As reported by Oshima et al. in 2018, inserting bridged nucleic acids (BNAs) into oligonucleotide probes increase the melting temperature (Tm) of the probes leading to an increase of the delta Tm (Δ Tm) between m6A-containing RNA and unmethylated RNA as compared with DNA probes. The insertion of artificial nucleic acids such as BNAs into oligonucleotides increases both binding affinities to the target nucleic acid and sensitivity for detecting a single base mismatch.
A technique called northeastern blotting allows measuring m6A modifications in RNA. But this method is less efficient, however recent technological developments allow for a more accurate and comprehensive analysis of these modifications in RNA.
Oshima et al. found that the insertion of bridged nucleic acids (BNAs) into DNA probes increases the difference in melting temperature between N6-methyladenosine (m6A)-containing RNA and unmethylated RNA. This approach allowed the researcher to quantify methylation efficiency at m6A sites in E. coli 23S rRNA with high accuracy. The design of the fluorescent BNA probes is illustrated in figure 1.

** Data provided **
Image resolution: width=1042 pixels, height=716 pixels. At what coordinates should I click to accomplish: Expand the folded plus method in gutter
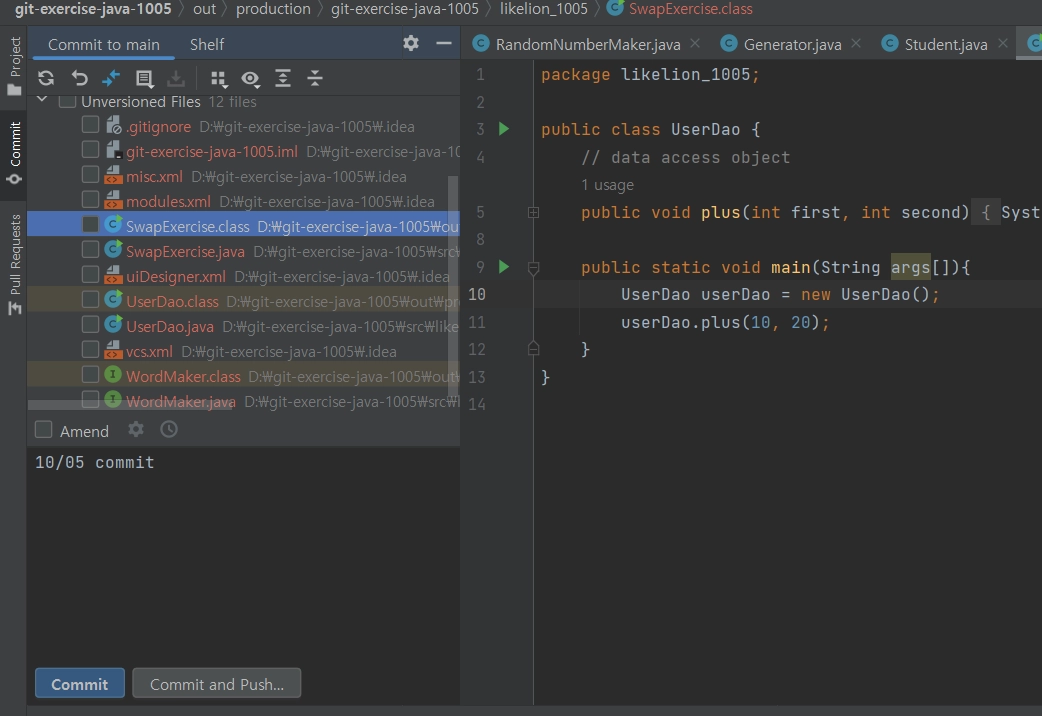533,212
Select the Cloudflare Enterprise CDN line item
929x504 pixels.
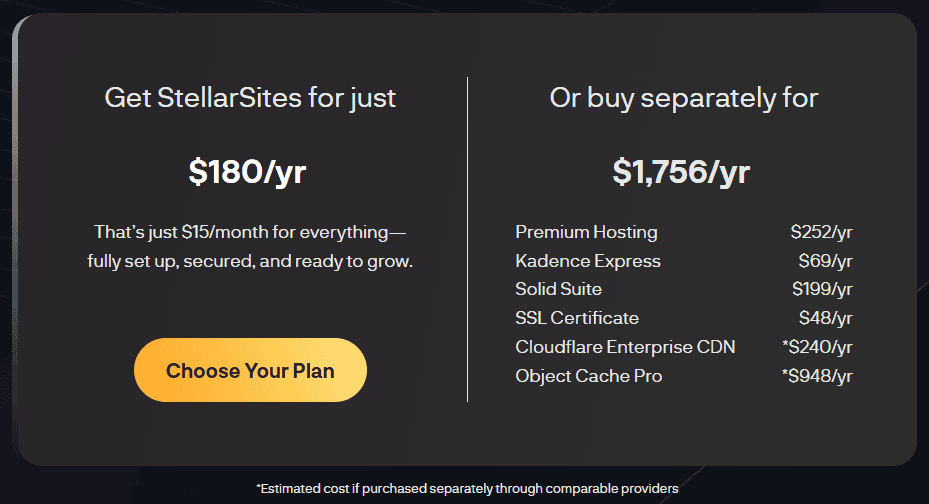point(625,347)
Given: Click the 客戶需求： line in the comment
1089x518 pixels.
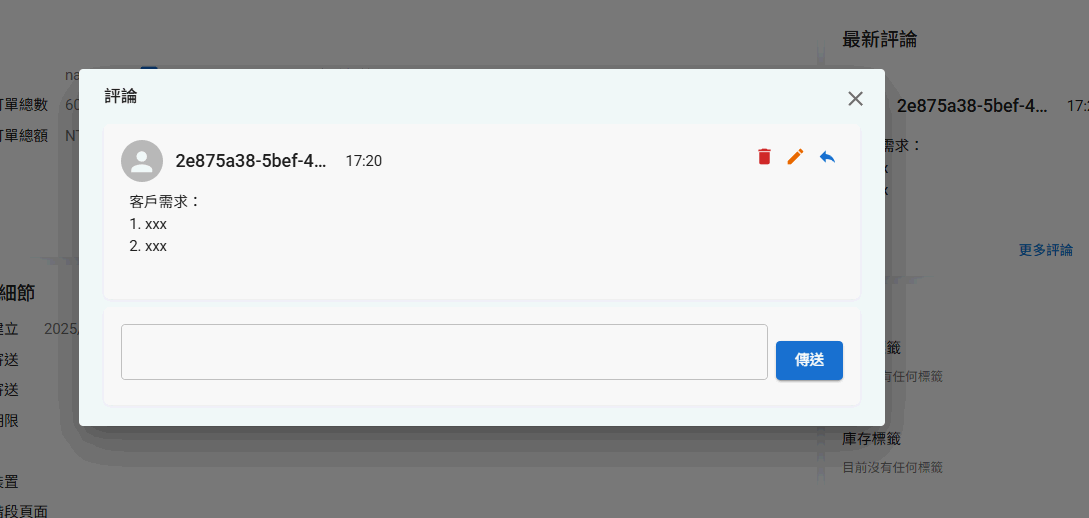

** Problem to solve **
Return the text on m6A detection word for word, starting with "A technique called" and going on through "in figure 1.". Rely only on the text when working on these.

** Completed task **
A technique called northeastern blotting allows measuring m6A modifications in RNA. But this method is less efficient, however recent technological developments allow for a more accurate and comprehensive analysis of these modifications in RNA.
Oshima et al. found that the insertion of bridged nucleic acids (BNAs) into DNA probes increases the difference in melting temperature between N6-methyladenosine (m6A)-containing RNA and unmethylated RNA. This approach allowed the researcher to quantify methylation efficiency at m6A sites in E. coli 23S rRNA with high accuracy. The design of the fluorescent BNA probes is illustrated in figure 1.